If Epimetreus is just a powerful sorcerer, in essence just a different thinking/non-insane Xaltotun or Thoth-Amon, did he manufacture or harness an entire religion simply to fight Set? If there is no real Mitra, is there a real Set?  Sometimes the simplest answer is that yes, Ymir, Mitra, Set and Asura are real.  What they are, however, is always going to be conjectural from a canonical standpoint because Howard doesn't tell us.

Also, if Epimetreus is just another sorcerer, then how does he escape the insanity and corruption that almost every other sorcerer shows.  The only people who seem to have some magical aspect and not evil/insane/corrupted are those that have a religious aspect to them: Epimetreus, Hadrathus, Zelata, Kalanthes.  It starts to beg the question of possibly a different form of sorcery or power source.
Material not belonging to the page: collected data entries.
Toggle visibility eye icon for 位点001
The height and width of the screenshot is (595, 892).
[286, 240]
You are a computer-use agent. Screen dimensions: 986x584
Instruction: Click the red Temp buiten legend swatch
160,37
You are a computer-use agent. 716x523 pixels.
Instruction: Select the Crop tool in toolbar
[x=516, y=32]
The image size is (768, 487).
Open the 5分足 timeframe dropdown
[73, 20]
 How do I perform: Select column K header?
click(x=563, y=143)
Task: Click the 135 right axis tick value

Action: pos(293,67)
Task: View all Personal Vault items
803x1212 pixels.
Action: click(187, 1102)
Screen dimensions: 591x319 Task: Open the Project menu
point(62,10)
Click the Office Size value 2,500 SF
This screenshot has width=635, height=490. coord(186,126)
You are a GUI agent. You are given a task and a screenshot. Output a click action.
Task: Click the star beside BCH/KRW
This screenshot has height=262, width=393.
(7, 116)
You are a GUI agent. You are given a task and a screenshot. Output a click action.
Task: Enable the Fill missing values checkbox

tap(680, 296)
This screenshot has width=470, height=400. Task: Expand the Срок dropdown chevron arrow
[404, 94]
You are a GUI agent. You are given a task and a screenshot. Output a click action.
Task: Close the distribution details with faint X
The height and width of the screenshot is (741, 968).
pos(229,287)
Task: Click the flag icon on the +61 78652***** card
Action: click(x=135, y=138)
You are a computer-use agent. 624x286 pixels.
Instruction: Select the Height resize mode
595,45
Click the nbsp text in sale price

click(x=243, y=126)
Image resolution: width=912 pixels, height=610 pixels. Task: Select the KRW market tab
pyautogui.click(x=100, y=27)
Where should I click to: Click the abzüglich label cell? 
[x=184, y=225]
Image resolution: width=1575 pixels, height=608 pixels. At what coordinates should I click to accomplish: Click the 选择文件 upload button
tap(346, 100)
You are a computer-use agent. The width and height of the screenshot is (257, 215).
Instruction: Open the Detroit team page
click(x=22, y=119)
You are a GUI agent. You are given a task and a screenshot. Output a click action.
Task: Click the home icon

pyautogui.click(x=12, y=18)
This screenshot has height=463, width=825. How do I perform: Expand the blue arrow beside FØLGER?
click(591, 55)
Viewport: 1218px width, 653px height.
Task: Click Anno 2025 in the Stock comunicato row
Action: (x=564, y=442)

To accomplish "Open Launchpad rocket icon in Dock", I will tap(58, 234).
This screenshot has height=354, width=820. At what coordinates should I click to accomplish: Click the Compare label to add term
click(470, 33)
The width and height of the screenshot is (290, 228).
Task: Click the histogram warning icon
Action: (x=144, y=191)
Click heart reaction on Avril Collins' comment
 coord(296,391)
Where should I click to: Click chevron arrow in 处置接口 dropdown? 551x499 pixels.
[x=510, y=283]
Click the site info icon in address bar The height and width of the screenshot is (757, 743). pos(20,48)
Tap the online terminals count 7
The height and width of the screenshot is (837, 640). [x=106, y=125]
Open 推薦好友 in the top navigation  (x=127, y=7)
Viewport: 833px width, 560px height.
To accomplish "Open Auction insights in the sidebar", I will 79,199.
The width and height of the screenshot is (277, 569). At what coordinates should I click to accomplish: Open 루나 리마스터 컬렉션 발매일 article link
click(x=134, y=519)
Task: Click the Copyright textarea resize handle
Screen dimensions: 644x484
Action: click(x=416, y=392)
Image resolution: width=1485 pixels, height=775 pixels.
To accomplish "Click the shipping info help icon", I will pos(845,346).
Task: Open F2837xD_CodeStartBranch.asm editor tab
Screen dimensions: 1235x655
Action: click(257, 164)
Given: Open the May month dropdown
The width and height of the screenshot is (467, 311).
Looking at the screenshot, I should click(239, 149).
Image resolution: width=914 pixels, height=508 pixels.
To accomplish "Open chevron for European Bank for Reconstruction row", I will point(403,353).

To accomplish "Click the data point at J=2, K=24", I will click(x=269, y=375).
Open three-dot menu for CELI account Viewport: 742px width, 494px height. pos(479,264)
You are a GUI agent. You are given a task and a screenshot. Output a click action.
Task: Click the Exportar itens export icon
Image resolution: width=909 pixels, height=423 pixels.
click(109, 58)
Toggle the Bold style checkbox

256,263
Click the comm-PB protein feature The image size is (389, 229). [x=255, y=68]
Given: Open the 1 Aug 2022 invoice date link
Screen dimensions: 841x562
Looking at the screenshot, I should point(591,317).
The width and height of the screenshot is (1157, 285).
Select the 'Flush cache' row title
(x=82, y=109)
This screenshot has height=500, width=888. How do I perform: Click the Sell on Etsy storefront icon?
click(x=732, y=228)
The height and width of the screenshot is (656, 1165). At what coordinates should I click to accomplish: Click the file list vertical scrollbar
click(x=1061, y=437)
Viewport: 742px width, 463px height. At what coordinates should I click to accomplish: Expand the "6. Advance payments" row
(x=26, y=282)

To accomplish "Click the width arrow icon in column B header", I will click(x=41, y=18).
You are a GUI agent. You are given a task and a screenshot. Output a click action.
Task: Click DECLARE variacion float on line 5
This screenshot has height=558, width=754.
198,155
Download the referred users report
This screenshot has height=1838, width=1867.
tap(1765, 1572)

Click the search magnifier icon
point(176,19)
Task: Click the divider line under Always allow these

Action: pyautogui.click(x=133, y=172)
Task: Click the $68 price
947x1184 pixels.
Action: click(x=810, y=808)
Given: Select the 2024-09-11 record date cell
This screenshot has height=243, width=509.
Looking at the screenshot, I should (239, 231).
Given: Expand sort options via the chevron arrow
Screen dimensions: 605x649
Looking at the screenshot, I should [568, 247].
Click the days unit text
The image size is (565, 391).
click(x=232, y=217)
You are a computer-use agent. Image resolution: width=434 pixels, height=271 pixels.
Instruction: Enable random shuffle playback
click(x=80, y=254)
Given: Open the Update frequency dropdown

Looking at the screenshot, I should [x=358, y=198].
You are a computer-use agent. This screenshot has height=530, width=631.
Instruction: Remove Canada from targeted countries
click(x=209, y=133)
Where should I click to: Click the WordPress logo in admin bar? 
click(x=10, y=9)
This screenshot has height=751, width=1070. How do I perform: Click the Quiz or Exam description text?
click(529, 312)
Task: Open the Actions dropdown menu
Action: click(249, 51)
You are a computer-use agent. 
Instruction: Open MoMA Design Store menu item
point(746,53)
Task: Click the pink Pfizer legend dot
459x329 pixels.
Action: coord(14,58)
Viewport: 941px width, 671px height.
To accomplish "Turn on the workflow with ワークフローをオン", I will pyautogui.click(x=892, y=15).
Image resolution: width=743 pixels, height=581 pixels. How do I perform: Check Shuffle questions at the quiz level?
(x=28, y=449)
Ymir a Frost Giant of incredible power, possibly some "elder race" going back to the Thurian Age or before, sure I can see it, with the Aesir and Vanir we know and love (Woden, Freya, etc) be warlords and shamans from the post-Hyborian Age the stories of which were kept alive through legend.
Even the the "cutting edge" storygamers for all their talk of narrative, plot, and drama are fucking obsessed with the god damned rules they use. - Estar

Yes, Sean Connery\'s thumb does indeed do megadamage. - Spinachcat

Isuldur is a badass because he stopped Sauron with a broken sword, but Iluvatar is the badass because he stopped Sauron with a hobbit. -Malleus Arianorum

"Tangency Edition" D&D would have no classes or races, but 17 genders to choose from. -TristramEvans

Bilharzia

Quote from: The Butcher;832077It's actually fairly simple to "explain away" Mitra by imagining Epimetreus as a sorcerer reaching through time to oppose the forces of darkness, and Ymir as a frost giant god-king rather than a literal god.

This is my own headcanon, anyways. You can work "gods" in the conventional and/or D&Desque sense into the Hyborian Age mythos, I just feel explaining them away is both less work and fitting with the Howardian ethos.

The Xoth "Spider God's Bride" approach is that there are no real deities, all gods are some kind of monstrous creature or entity - extraterrestrial, demonic, undead, prehistoric. They can be worshipped and theres some benefit both ways, and people may think of them as gods but the truth is they are 'just' a powerful creature.